### [Data for locating words and elements]
###

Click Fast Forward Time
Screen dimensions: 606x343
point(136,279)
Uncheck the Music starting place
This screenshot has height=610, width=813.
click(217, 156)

###

### [YOUR INSTRUCTIONS]
Write out every one of the records above line for line, with no changes.

### [OUTPUT OF THE EXERCISE]
Click Fast Forward Time
Screen dimensions: 606x343
point(136,279)
Uncheck the Music starting place
This screenshot has height=610, width=813.
click(217, 156)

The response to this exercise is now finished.